Apr 17 00:02:31 empire setroubleshoot: SELinux is preventing httpd (httpd_t) "execstack" to <Unknown> (httpd_t). For complete SELinux messages. run sealert -l 7c56e723-f8c6-41a3-a320-a8b11613acf3
Apr 17 00:02:31 empire setroubleshoot: SELinux prevented httpd executing access to http files. For complete SELinux messages. run sealert -l 9a9e95fc-e0ad-4901-9c17-b8f4f22178c2
Apr 17 00:02:32 empire setroubleshoot: SELinux is preventing the httpd from using potentially mislabeled files ./ssl_request_log (var_t). For complete SELinux messages. run sealert -l 855bad23-85d9-42de-b209-5542e8804e3d
Apr 17 00:02:33 empire setroubleshoot: SELinux prevented httpd reading and writing access to http files. For complete SELinux messages. run sealert -l efd7bbcf-76e2-4e02-be63-531969d6d355
Apr 17 00:02:33 empire proftpd[3239]: empire - ProFTPD 1.3.2 (stable) (built Thu Apr 16 18:38:20 CDT 2009) standalone mode STARTUP
Apr 17 00:02:33 empire setroubleshoot: SELinux is preventing proftpd (ftpd_t) "execstack" to <Unknown> (ftpd_t). For complete SELinux messages. run sealert -l aeb921e0-2d04-46b2-8879-634b235adeea
Apr 17 00:02:33 empire setroubleshoot: SELinux is preventing proftpd (ftpd_t) "ipc_lock" to <Unknown> (ftpd_t). For complete SELinux messages. run sealert -l d437bf51-9d7c-4b9b-8bfc-4a733c0066db
Apr 17 00:03:01 empire setroubleshoot: SELinux is preventing exim (system_mail_t) "read" to tmp (var_t). For complete SELinux messages. run sealert -l de9d3d82-1474-41ef-929c-0221bcfc8403
Apr 17 00:19:01 empire setroubleshoot: SELinux is preventing exim (system_mail_t) "read" to tmp (var_t).
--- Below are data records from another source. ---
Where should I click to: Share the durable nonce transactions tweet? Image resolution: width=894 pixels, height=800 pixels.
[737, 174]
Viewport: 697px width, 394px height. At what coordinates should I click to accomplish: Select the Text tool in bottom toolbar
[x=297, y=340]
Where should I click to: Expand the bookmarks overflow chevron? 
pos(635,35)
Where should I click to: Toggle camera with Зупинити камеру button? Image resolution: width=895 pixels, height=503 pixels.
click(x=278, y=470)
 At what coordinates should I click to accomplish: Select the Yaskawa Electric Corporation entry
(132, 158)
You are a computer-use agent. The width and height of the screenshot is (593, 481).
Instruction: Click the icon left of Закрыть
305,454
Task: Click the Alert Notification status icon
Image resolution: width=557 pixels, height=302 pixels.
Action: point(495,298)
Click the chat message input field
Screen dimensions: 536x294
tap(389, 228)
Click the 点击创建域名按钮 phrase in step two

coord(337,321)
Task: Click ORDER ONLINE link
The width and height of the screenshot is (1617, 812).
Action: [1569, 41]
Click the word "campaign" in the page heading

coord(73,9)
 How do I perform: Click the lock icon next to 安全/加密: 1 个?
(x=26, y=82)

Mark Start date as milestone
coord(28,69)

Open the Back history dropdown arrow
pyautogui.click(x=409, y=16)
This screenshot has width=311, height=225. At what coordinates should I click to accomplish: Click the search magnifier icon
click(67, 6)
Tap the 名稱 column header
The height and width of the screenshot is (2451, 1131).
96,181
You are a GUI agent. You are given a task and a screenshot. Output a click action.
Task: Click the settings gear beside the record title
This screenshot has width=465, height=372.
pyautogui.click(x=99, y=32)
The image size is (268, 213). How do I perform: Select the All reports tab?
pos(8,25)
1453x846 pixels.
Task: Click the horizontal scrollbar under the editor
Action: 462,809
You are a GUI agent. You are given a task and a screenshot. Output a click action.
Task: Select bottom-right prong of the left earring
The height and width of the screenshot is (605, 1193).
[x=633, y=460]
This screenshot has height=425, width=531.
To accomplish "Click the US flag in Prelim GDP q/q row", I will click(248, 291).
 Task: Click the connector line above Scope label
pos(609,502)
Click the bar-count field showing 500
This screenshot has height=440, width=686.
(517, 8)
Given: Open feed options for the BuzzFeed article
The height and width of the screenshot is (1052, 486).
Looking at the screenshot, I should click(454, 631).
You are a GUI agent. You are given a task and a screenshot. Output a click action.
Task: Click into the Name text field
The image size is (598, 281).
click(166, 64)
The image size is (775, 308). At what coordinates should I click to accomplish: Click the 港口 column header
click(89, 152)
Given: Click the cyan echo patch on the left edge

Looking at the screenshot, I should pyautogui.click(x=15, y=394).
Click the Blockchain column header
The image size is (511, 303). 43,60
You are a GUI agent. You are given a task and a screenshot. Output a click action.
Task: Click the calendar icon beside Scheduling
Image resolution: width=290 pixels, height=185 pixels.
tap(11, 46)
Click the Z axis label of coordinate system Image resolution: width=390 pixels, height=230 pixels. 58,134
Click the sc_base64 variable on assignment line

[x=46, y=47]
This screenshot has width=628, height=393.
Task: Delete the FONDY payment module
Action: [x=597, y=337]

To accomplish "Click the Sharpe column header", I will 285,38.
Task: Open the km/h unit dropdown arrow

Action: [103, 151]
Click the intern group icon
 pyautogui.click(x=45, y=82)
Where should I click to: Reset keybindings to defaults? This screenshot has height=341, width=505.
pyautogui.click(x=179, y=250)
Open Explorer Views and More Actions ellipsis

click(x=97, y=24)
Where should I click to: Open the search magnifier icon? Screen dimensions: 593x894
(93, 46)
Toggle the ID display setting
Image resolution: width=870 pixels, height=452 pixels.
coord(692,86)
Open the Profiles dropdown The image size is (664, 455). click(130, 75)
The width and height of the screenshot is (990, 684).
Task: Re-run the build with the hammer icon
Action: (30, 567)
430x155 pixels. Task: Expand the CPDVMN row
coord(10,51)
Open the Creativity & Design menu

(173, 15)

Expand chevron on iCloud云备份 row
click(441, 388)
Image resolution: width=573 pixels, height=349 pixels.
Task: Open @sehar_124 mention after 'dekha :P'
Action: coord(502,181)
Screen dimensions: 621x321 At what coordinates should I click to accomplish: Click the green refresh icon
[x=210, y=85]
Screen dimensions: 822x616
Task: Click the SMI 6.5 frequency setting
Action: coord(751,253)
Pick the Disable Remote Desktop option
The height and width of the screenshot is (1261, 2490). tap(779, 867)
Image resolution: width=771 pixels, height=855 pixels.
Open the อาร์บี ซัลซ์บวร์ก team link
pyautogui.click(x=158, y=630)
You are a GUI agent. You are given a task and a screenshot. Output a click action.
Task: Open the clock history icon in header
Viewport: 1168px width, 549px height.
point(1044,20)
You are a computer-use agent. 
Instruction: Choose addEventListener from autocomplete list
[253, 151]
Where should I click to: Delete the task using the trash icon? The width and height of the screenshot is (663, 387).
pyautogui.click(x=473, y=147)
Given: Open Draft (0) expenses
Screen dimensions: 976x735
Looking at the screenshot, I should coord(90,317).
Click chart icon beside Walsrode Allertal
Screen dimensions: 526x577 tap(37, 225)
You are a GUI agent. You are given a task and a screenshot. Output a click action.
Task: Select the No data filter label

For complete SELinux messages. run sealert -l de9d3d82-1474-41ef-929c-0221bcfc8403
Now I know I'm going to have to create some exceptions here, that's part of the game but my question is why (and I'll almost put money it happens during the quote creation stage of the DA install) does DA need to disable SELinux? And does anyone have a custom ruleset that I can bum so I can be lazy?